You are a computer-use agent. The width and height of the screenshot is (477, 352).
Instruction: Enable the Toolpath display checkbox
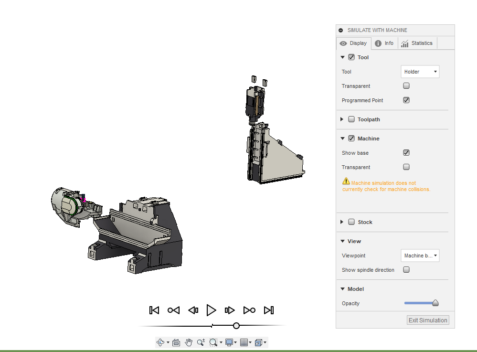coord(351,119)
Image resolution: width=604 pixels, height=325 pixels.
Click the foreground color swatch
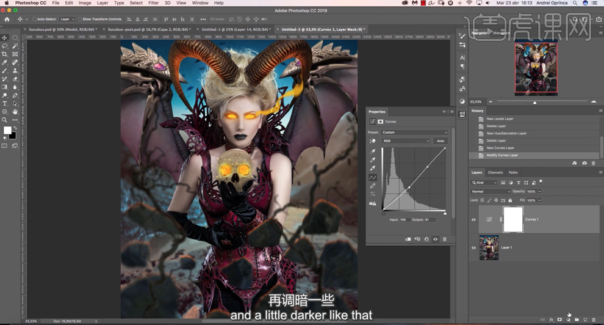pos(7,130)
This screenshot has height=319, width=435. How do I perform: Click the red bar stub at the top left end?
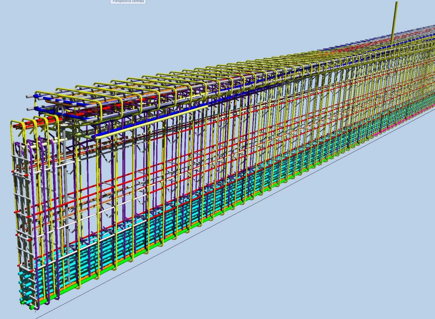pyautogui.click(x=16, y=126)
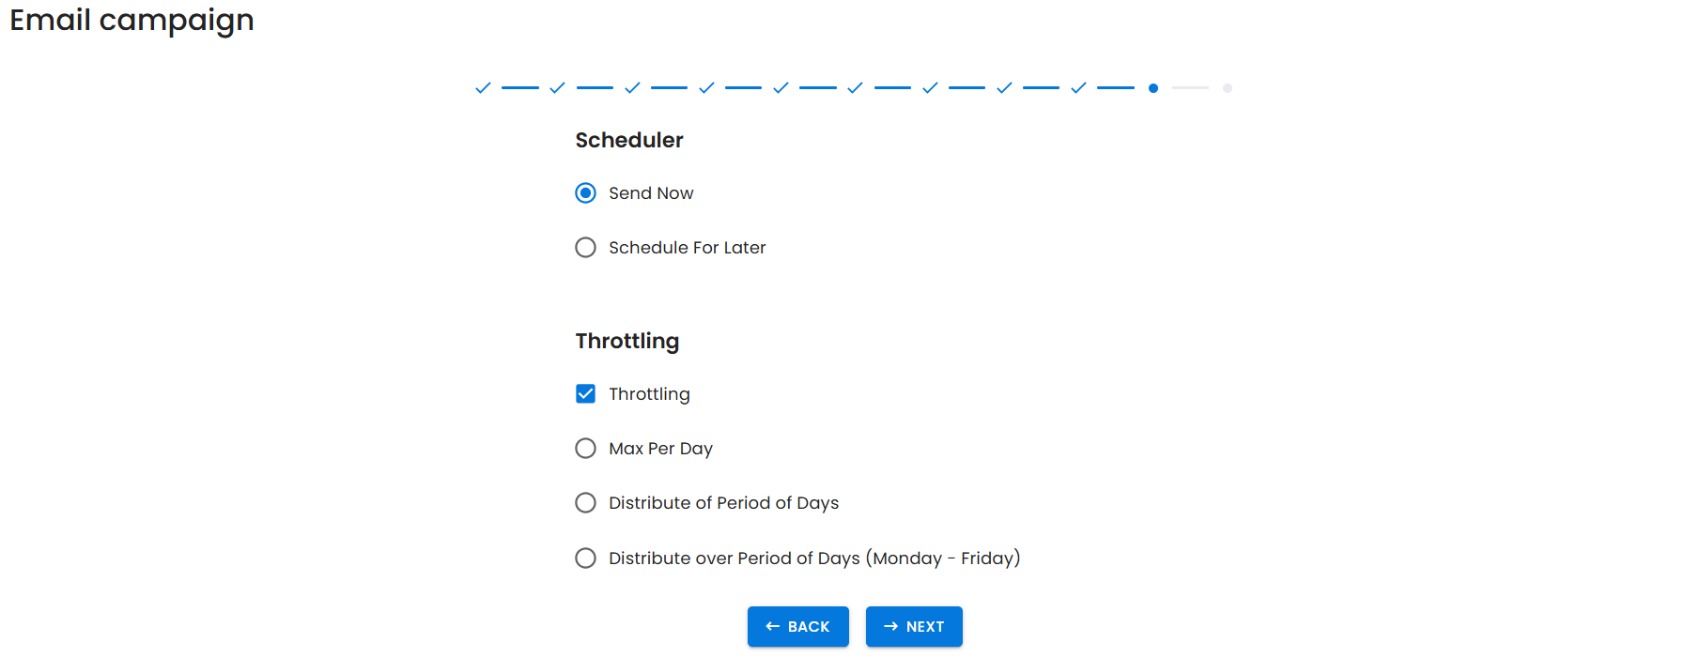Go back with the BACK button
The width and height of the screenshot is (1686, 658).
(x=798, y=627)
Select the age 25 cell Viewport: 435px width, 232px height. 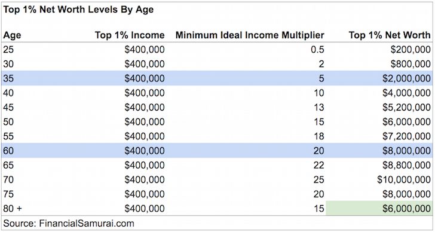click(8, 50)
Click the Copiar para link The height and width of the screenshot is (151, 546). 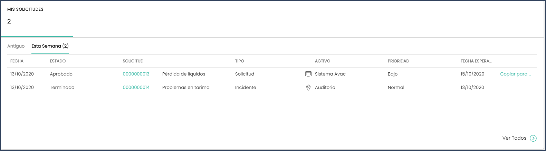coord(516,74)
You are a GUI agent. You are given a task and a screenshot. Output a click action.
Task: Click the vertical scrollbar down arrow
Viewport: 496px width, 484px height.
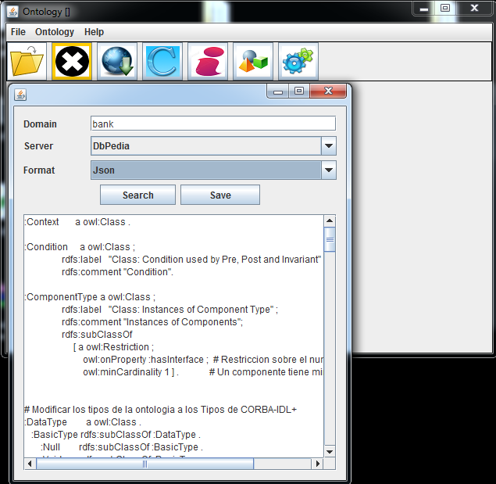click(330, 452)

--------------------

◆ Prompt
From the records above, count the lines in which the string "agent" is found, and answer with the number alone.

◆ Response area
2